> ACTIVITY:
For each line below that holds "give", return the line as it stands.

> INPUT:

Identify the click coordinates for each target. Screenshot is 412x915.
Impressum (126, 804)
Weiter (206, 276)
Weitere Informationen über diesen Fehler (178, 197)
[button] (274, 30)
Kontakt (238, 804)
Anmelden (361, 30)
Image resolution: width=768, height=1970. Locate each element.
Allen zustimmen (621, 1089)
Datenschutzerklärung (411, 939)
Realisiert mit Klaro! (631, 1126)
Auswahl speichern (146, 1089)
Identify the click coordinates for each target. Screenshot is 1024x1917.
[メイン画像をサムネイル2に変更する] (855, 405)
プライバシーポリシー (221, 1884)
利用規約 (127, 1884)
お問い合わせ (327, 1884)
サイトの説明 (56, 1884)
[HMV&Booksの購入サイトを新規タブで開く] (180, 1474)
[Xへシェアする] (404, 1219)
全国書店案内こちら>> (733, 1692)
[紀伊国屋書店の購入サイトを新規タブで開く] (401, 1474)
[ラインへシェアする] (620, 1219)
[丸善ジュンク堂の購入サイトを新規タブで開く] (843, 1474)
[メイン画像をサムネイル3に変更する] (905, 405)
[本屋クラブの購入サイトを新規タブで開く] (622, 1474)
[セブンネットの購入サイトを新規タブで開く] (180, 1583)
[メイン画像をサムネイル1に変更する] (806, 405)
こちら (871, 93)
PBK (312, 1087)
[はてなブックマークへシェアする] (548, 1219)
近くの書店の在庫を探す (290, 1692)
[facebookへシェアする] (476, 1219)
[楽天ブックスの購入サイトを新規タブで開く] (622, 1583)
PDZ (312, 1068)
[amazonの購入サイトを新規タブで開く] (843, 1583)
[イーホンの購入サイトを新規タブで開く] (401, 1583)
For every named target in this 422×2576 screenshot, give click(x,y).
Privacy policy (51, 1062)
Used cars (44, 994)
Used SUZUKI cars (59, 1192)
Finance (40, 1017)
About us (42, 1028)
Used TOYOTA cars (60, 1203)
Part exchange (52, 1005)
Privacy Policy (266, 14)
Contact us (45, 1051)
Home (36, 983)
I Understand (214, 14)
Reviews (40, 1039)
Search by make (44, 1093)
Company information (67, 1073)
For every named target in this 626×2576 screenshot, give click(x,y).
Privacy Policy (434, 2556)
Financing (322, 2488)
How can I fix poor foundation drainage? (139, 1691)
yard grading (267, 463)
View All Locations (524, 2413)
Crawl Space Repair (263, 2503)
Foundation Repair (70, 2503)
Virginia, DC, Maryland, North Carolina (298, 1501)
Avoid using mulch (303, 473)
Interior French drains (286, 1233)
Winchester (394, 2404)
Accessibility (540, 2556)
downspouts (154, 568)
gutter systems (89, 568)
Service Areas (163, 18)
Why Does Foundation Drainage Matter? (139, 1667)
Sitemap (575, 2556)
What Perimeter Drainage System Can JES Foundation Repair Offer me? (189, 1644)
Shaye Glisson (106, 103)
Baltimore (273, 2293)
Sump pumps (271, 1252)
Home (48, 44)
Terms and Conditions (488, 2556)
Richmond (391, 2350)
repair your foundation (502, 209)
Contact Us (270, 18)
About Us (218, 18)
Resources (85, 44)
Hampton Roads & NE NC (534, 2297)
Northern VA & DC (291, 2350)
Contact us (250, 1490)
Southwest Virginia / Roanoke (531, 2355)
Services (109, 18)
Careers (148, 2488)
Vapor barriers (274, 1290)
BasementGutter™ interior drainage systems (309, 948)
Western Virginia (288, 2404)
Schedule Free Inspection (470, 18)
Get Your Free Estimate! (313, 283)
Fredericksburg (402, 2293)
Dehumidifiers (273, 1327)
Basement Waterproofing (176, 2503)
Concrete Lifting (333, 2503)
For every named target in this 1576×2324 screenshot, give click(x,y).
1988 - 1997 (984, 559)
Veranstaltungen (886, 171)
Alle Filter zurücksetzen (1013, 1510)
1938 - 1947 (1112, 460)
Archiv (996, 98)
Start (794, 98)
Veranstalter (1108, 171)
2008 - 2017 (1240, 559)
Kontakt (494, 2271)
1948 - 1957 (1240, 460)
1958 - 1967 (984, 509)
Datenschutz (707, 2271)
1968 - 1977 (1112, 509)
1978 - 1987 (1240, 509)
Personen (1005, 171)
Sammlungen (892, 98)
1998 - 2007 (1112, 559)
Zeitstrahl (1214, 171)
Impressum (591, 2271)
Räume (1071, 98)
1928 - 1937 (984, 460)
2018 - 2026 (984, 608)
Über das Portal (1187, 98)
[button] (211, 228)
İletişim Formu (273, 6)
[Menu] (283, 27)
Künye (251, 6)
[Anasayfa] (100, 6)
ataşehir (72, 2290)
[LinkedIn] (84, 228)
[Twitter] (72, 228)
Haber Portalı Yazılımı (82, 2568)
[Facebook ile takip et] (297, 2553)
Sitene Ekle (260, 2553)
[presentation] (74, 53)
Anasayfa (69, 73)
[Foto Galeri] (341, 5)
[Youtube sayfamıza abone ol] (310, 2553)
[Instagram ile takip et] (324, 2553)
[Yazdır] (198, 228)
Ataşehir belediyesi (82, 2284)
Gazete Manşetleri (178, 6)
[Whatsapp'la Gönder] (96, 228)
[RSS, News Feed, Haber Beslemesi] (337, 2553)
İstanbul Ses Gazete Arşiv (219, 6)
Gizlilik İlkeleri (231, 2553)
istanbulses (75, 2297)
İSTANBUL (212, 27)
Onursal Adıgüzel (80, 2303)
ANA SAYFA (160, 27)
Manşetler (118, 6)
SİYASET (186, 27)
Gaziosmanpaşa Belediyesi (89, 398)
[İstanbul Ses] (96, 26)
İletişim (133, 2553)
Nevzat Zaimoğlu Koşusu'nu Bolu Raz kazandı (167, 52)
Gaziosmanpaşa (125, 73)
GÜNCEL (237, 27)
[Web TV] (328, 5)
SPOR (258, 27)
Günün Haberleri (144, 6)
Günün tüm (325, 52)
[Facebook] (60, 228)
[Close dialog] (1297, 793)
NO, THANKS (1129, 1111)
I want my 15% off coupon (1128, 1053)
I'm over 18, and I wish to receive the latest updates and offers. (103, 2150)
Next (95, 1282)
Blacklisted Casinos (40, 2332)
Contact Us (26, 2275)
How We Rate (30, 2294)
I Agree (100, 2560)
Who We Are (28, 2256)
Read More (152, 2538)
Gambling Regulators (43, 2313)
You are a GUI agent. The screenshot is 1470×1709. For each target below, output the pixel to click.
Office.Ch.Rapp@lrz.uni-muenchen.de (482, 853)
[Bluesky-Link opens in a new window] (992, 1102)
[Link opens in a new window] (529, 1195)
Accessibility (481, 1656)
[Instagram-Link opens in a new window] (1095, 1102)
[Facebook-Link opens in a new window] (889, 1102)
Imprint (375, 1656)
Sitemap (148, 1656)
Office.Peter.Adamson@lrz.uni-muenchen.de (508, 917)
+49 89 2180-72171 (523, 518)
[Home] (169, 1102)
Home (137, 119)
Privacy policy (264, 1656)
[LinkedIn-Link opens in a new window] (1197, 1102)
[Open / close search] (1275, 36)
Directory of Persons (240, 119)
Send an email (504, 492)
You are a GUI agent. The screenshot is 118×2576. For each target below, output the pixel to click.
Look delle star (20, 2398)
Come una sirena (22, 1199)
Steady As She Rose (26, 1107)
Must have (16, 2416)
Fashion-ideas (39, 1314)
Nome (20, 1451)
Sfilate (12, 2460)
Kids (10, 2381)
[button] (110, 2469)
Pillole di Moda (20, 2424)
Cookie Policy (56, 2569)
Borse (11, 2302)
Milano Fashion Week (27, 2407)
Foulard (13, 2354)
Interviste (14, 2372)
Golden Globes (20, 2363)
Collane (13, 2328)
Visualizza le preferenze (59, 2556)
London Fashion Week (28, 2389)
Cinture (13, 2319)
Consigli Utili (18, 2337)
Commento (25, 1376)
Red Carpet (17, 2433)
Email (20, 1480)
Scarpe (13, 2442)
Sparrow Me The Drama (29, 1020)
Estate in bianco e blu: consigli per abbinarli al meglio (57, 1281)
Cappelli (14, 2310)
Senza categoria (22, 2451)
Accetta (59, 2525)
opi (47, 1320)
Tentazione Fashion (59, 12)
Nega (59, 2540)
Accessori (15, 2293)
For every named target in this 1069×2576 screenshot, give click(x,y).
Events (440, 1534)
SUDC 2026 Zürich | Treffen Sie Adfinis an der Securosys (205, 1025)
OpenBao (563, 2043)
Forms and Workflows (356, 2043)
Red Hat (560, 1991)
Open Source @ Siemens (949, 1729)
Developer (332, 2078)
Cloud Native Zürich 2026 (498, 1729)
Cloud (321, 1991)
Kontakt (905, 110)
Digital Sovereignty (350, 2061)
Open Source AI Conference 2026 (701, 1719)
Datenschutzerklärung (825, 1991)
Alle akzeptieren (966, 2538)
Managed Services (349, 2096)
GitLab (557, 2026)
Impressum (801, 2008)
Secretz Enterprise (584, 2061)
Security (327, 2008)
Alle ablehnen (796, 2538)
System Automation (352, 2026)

> EXPECTED OUTPUT:
For every named target in this 422×2576 screenshot, give click(x,y).
For every named target in this 626×2576 screenshot, give click(x,y).
For every named target in this 1576×2324 screenshot, give click(x,y).
For every named target in this 1069×2576 screenshot, give click(x,y).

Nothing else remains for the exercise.